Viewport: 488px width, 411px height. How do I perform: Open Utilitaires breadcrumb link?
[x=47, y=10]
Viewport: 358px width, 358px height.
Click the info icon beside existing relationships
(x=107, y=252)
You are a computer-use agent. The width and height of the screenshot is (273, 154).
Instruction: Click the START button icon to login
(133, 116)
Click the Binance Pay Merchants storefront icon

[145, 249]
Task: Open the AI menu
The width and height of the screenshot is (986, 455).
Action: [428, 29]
=-=-=
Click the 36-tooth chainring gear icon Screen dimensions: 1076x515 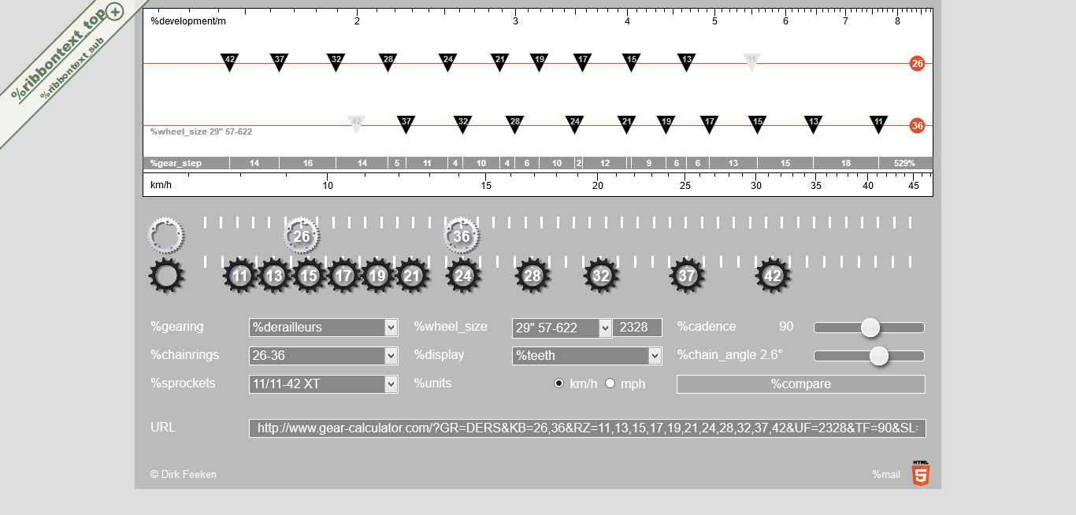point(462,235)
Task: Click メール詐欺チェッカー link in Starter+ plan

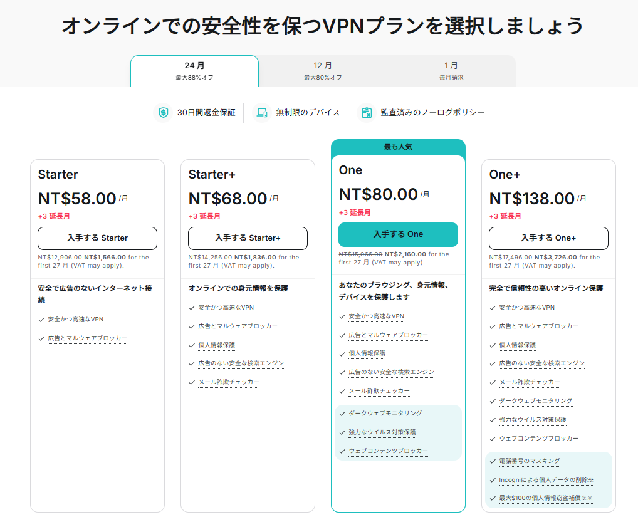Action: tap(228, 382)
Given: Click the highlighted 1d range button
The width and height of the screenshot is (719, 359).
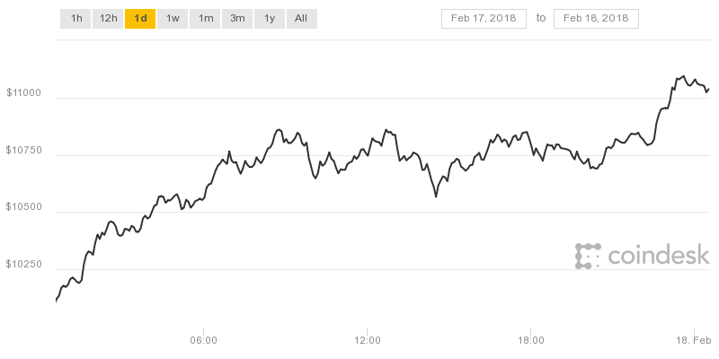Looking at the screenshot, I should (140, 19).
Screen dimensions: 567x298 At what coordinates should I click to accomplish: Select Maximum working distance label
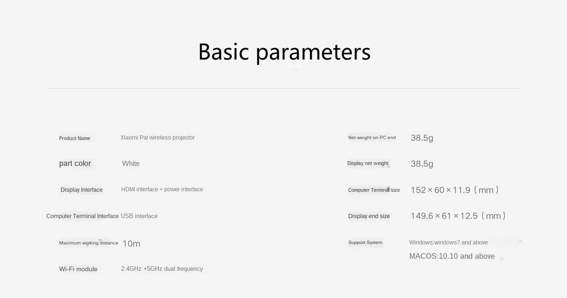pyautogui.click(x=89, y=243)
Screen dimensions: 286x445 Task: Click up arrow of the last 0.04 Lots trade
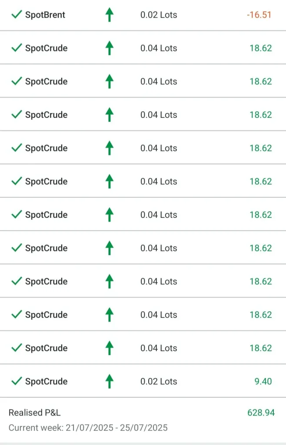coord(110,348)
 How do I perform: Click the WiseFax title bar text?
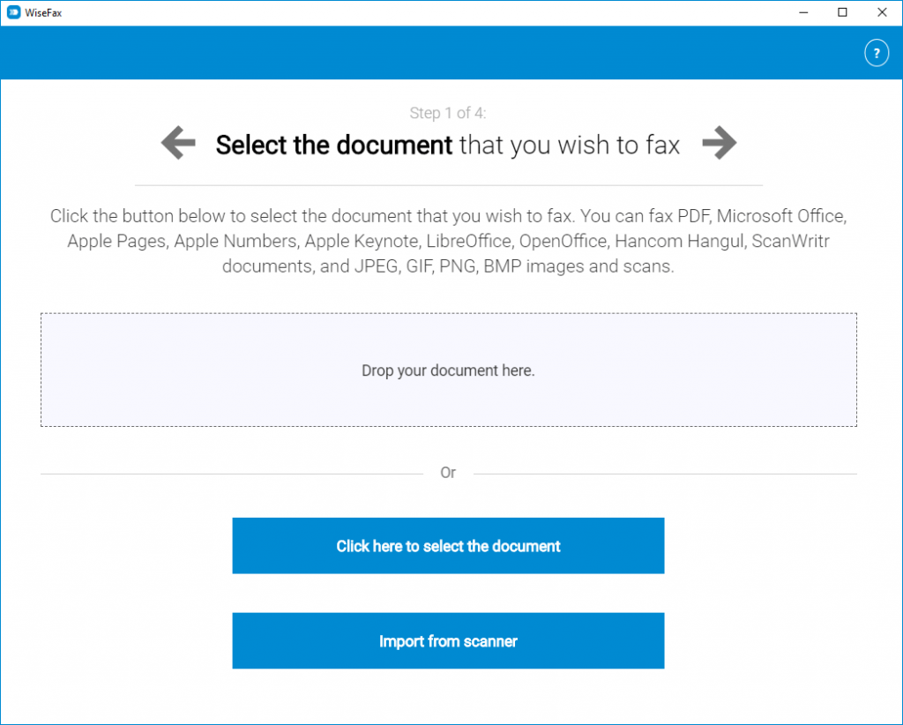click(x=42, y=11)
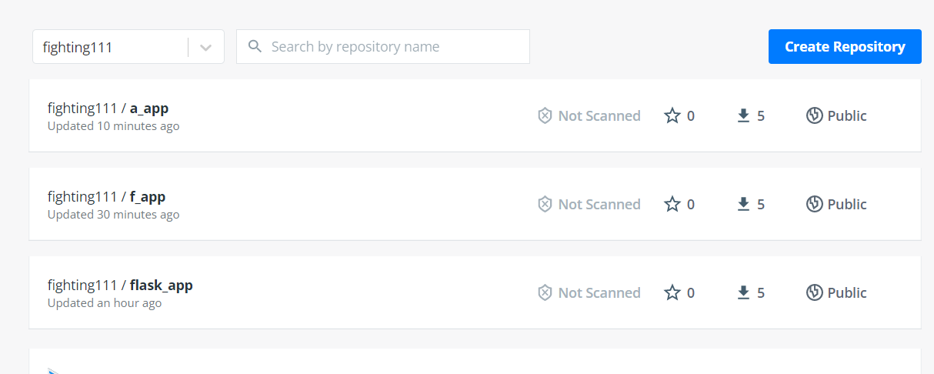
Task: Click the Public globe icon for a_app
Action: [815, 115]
=-=-=
§ Your assignment:
All lines in the listing above between the line with "You are a computer-use" and the line with "Task: Open the AI menu", inclusive, should be set down exactly, and no line outside that range.

§ Reply to the exercise:
You are a computer-use agent. The width and height of the screenshot is (273, 154).
Instruction: Click the START button icon to login
(133, 116)
Click the Binance Pay Merchants storefront icon

[145, 249]
Task: Open the AI menu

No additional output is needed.